# SOURCE PASSAGE

■ ■ ■ ■ ■ ■ ■

What do I know? Mate this is the sing-along crew! Brazil dancefloors always sing – they sing the chorus, the melody, the bassline, whatever they love. They have done it since time. Hip-hop, house, techno, drum & bass. That’s what showed the guys on the video when we first came over to London. That’s what made them jump out their seats and go ‘what the hell man? They’re singing our basslines!’’ That’s Brazil man.
So what was it that brought you back into the game then?
Sun And Bass! I couldn’t believe I had never been there. I went for the first time in 2014 and it blew my mind. This little village on a tiny island for one week is full of people from around the world who love this music and so vibey with each other. It was a dream come true for me, every day I was meeting beautiful people from all over the world and a lot of them were asking me where I’d been. The love was ridiculous. Even Fabio took me aside and gave me a talking to and told me to come back to the scene. It was very inspiring and made me think about keeping it rolling but doing it differently… Now I have control over my diary and my life. I decide what I’m doing now – the industry doesn’t tell me. Right there I was born again. So in 2014 I go back and was thinking about how to pay back to Sun And Bass and how to pay back to drum & bass. I had loads of ideas and spoke to one of the founders and told them I wanted to make music for the festival and maybe see if we can release a project.

■ ■ ■ ■ ■ ■ ■

# COLLECTED DATA
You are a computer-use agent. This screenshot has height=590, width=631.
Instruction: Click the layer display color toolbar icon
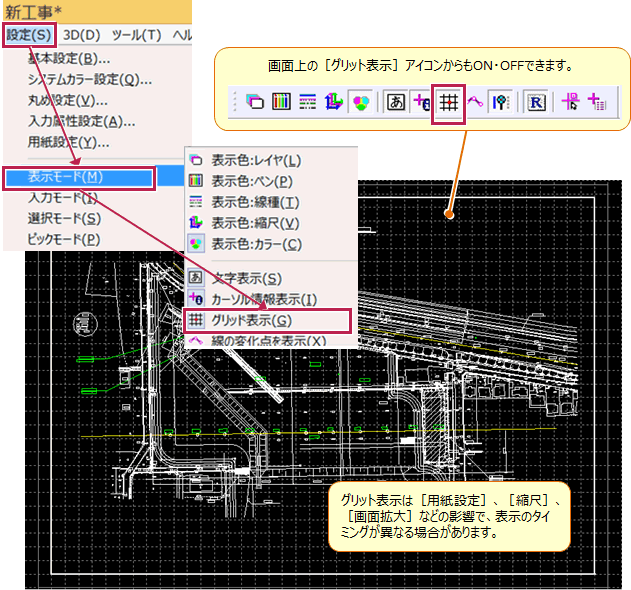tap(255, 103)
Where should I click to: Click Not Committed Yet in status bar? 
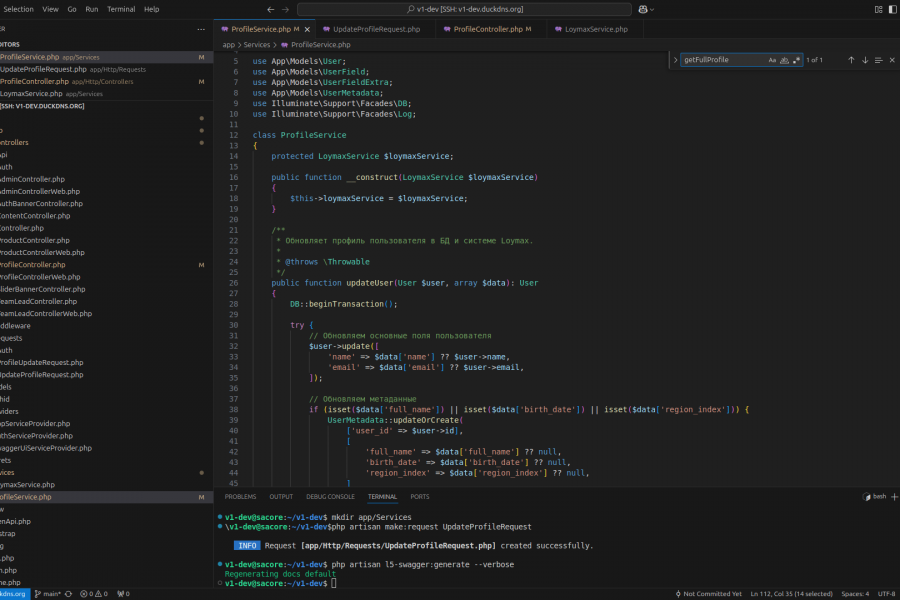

■ ■ ■ ■ ■ ■ ■

# PARTS OF THE EXERCISE
- a) Reproduce part of the interview excerpt, swapping "London" for "Manchester". Begin at the words "What do I know?" and stop after "That’s Brazil man.".
- b) According to the interview excerpt, in what year did the speaker first go to Sun And Bass?
- c) Write what comes next in the interview excerpt, picking up after its final sentence.
The data has no connection to the interview excerpt.

# ANSWERS IN ORDER
- a)
What do I know? Mate this is the sing-along crew! Brazil dancefloors always sing – they sing the chorus, the melody, the bassline, whatever they love. They have done it since time. Hip-hop, house, techno, drum & bass. That’s what showed the guys on the video when we first came over to Manchester. That’s what made them jump out their seats and go ‘what the hell man? They’re singing our basslines!’’ That’s Brazil man.

- b) 2014

- c)
VIVA BRAZIL was born…
Exactly and the best thing is, when I sat down with the festival guys, they told me that I was the first DJ they wanted to book for Sun And Bass but kept getting declined by the agent. I had no idea about this. So we established the Patife beach party which is now in its fourth annual year and has become bigger every year and has, as you say, led to the VIVA BRAZIL album.
There’s a little sizzling of Russian with Command Strange and ArpXP has to be on there, he’s Mr Sun And Bass! He needs to be on there. And of course Fats and Fava. Two official Sun And Bass MCs. But it was very important for me to celebrate Brazilian talent on the album.
So many wicked artists came through from Sao Paulo during your break… Was that a shock or surprise or cool to see when you came back?
It wasn’t shocking because a lot of them were mates from back in the day! I remember Chap as a kid running round the streets, Level 2, Andrezz… So many cool beatmakers. What makes me happiest is working with them and being accepted by them. There’s so much talent in Sao Paulo, more than ever and to have an opportunity to do this again and do it on my terms is a blessing. Sao Paulo and I both have much more to contribute to drum & bass.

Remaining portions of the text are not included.